Pinus kesiya is a tree reaching up to 30–35 m tall with a straight, cylindrical trunk. The bark is thick, dark brown, and scaly with deep longitudinal fissures. The branches are robust, red brown from the second year, the branchlets horizontal to upcurved. The leaves are needle-like, dark green, usually three per fascicle, 12–20 cm long, the fascicle sheath 1–2 cm long and persistent. The cones are ovoid, 5–9 cm long, often curved downwards, sometimes slightly oblique; the scales of second-year cones are dense, the umbo a little convex, with a small prickle. The scales have transverse and longitudinal ridges across the middle of the scale surface. The seeds are winged, 6–7 mm long with a 1.5–2.5 cm wing. Pollination occurs in mid-spring, with the cones maturing 18–24 months after.

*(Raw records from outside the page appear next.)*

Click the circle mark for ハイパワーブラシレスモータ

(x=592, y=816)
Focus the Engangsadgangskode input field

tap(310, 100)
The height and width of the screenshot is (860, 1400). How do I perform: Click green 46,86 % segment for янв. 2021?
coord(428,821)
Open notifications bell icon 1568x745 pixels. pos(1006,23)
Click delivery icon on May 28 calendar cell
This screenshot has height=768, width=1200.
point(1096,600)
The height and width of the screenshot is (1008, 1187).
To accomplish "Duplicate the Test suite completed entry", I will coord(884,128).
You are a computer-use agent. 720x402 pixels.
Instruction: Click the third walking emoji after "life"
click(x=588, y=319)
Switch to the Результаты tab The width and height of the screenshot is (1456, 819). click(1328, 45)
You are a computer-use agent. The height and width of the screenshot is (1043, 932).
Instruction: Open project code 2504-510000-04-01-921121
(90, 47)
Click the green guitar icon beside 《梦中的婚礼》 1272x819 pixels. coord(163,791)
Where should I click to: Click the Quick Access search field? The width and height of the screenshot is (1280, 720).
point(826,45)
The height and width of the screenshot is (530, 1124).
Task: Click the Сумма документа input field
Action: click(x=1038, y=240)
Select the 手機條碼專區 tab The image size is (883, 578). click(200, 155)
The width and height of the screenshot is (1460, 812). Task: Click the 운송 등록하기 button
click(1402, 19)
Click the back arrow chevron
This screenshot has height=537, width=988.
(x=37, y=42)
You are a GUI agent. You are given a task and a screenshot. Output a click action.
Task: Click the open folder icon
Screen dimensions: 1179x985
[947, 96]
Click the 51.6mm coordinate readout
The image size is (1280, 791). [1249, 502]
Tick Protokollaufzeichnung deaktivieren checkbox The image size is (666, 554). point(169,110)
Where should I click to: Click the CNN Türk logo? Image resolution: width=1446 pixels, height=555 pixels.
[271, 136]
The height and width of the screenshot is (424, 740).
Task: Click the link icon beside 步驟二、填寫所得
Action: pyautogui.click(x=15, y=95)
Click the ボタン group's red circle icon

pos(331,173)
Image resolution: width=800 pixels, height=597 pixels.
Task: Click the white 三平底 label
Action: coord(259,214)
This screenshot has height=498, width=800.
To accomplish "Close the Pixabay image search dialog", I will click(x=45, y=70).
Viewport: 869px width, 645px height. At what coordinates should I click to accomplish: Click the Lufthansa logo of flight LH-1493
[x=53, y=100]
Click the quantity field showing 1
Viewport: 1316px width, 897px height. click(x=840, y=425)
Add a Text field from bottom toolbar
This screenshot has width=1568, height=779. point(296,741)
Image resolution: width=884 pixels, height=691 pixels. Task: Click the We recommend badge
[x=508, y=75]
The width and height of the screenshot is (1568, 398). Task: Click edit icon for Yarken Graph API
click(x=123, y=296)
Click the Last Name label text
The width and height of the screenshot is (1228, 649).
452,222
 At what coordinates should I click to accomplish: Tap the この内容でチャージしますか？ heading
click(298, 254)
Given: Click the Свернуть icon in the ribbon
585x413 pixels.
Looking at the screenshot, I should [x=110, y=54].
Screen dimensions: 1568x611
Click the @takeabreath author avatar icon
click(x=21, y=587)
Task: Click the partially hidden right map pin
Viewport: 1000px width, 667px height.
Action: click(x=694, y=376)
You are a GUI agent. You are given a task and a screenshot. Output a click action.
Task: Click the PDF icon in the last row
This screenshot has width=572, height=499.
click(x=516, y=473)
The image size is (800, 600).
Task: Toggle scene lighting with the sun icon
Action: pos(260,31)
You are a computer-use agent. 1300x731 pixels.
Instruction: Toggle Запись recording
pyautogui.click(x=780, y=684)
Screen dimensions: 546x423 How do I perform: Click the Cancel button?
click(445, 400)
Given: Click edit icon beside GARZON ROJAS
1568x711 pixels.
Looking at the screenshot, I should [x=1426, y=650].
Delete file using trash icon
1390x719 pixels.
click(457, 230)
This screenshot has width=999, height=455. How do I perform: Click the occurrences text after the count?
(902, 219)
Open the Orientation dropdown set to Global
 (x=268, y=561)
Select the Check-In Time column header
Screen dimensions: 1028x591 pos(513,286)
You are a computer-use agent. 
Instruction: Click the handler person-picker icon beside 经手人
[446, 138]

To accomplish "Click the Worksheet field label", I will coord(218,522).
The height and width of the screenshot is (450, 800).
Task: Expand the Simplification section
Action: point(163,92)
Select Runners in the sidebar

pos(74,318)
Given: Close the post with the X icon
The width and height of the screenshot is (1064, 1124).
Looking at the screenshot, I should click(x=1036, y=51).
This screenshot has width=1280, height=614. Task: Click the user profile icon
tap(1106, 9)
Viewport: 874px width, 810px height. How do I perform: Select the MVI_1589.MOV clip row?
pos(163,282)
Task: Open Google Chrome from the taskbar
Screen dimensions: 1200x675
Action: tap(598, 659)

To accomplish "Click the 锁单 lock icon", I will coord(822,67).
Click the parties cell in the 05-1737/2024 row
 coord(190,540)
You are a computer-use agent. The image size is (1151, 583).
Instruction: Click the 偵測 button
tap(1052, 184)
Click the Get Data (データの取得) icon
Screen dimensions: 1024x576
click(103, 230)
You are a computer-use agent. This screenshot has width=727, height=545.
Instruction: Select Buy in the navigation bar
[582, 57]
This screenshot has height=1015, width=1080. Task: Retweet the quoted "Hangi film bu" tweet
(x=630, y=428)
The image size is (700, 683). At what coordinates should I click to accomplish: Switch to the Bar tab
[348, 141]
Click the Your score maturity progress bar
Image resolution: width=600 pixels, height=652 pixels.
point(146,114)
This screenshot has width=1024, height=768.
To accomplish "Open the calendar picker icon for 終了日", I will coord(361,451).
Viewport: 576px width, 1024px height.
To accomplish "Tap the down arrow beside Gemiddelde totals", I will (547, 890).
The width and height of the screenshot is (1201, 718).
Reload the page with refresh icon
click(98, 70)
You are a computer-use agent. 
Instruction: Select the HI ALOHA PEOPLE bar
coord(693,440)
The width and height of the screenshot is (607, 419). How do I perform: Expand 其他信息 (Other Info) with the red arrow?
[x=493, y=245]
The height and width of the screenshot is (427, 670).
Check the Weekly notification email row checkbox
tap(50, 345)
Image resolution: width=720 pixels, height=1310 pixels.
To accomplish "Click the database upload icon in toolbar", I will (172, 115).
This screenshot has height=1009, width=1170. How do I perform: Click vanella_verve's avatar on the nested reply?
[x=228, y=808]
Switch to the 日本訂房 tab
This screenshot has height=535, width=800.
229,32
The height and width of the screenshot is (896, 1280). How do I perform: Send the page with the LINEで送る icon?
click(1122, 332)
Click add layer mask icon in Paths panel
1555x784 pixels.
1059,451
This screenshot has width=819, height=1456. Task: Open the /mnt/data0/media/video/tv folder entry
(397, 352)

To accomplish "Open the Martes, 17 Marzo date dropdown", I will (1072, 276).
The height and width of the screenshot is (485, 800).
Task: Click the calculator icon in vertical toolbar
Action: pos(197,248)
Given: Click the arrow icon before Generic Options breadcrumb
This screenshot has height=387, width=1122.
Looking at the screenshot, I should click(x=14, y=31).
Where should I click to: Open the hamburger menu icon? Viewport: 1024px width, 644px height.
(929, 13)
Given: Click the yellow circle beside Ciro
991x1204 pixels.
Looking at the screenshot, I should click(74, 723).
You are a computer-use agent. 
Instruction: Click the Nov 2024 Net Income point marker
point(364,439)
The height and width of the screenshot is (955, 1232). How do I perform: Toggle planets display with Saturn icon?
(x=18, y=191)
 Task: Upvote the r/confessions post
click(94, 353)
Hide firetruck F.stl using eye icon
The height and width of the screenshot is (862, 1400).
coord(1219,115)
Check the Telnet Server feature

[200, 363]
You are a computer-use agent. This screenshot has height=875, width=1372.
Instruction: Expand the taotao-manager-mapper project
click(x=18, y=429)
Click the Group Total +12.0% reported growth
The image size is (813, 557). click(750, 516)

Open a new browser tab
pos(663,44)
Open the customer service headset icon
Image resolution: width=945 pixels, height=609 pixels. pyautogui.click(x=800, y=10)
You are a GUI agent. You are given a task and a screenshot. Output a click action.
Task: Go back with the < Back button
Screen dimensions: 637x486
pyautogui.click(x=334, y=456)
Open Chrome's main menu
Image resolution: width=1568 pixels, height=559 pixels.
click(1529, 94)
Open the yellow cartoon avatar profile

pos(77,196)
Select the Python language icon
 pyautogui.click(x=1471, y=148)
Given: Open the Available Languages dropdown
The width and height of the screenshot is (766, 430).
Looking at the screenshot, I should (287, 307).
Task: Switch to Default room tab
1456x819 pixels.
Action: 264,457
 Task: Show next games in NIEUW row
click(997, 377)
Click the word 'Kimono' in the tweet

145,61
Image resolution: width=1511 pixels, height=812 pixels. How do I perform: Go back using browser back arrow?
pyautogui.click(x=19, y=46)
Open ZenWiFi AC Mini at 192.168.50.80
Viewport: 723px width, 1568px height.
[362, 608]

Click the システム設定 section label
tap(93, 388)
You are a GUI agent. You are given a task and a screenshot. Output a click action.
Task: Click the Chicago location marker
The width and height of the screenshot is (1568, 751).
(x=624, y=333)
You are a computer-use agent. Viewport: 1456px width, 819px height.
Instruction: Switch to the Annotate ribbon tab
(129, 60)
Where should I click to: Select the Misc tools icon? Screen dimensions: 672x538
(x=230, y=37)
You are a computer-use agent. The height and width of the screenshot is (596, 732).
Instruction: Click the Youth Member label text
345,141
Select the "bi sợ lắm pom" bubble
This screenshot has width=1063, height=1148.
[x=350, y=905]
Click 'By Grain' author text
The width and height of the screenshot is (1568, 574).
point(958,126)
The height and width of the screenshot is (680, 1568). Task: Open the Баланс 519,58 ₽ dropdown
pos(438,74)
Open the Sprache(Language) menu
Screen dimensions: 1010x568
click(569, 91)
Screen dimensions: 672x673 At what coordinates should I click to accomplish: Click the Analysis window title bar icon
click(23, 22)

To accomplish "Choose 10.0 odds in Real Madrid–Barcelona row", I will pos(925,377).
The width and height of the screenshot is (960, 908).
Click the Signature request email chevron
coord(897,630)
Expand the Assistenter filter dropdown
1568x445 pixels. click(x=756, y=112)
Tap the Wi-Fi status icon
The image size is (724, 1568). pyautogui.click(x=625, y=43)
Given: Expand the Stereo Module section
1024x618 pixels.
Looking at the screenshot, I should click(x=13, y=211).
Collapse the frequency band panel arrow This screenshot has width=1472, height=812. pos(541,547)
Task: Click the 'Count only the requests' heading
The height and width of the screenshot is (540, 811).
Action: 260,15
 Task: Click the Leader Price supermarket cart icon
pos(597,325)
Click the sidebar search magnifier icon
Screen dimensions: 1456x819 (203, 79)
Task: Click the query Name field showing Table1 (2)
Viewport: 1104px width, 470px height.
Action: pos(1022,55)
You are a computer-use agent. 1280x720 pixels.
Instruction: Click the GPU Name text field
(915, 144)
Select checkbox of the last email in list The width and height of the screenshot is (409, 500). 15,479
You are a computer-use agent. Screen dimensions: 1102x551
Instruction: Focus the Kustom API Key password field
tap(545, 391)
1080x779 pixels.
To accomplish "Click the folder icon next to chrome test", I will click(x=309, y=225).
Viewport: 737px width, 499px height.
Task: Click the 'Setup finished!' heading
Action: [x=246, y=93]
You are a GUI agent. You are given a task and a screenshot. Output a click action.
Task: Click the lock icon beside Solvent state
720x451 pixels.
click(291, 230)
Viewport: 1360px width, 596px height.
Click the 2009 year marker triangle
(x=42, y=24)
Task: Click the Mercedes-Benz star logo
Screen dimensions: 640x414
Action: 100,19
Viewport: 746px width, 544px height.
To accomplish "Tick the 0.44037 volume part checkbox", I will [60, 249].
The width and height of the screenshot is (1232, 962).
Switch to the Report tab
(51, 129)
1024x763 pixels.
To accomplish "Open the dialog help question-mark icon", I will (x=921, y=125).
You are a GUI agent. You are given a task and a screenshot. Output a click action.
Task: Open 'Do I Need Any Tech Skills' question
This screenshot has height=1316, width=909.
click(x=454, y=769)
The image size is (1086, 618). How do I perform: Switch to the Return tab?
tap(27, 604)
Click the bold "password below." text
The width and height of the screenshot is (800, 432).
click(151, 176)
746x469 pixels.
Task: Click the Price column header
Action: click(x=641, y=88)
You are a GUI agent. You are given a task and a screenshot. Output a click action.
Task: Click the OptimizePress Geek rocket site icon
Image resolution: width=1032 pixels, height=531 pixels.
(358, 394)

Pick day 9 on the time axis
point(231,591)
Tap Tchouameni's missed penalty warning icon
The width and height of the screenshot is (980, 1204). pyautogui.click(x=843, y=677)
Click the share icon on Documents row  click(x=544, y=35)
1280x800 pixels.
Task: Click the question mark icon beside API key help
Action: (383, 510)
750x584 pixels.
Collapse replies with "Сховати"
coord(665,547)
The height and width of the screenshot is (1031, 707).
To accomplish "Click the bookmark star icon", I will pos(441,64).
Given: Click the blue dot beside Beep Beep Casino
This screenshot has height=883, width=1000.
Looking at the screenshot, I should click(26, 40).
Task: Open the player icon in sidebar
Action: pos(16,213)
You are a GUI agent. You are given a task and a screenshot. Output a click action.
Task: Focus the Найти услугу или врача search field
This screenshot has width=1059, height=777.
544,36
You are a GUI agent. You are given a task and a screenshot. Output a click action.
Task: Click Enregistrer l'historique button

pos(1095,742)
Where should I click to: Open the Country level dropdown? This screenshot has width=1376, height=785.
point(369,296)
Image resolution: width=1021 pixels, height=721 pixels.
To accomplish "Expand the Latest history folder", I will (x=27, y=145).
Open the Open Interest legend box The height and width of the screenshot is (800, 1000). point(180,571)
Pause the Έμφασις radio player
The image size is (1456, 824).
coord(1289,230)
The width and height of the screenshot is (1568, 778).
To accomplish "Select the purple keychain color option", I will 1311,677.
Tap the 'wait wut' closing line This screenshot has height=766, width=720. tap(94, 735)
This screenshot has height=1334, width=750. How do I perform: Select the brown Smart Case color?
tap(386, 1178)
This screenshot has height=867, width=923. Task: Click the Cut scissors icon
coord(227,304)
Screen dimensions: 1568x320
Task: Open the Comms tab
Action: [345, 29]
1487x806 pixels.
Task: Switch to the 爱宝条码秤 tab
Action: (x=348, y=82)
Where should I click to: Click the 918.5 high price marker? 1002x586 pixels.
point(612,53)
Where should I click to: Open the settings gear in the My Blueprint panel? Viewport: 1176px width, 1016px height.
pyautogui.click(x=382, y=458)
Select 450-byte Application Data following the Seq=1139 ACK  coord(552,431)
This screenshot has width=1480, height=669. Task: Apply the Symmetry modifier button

Khasi pine usually grows in pure stands or mixed with broad-leaved trees.

==Taxonomy==
Pinus kesiya is a member of the largely Eurasian nominate group Pinus subgenus Pinus, section Pinus, distinguished by the cone umbo having an offset prickle on the umbo.

Two varieties are accepted by the Plants of the World Online database:
- Pinus kesiya var. kesiya
- Pinus kesiya var. langbianensis (A.Chev.) Gaussen ex Bui
They are only minimally distinct, with var. langbianensis cited as having on average shorter needles 12–16 cm long as opposed to 12–20 cm in var. kesiya; not all authors consider them distinct, treating the species as monotypic.

==Uses==
The soft and light timber of Pinus kesiya can be used for a wide range of applications, including boxes, paper pulp, and temporary electric poles. It is intensely used for timber, both sourced in natural forests and plantations.

The good-quality resin is not abundant and has not been much used except during the Spanish colonial period in the Philippines for the production of turpentine.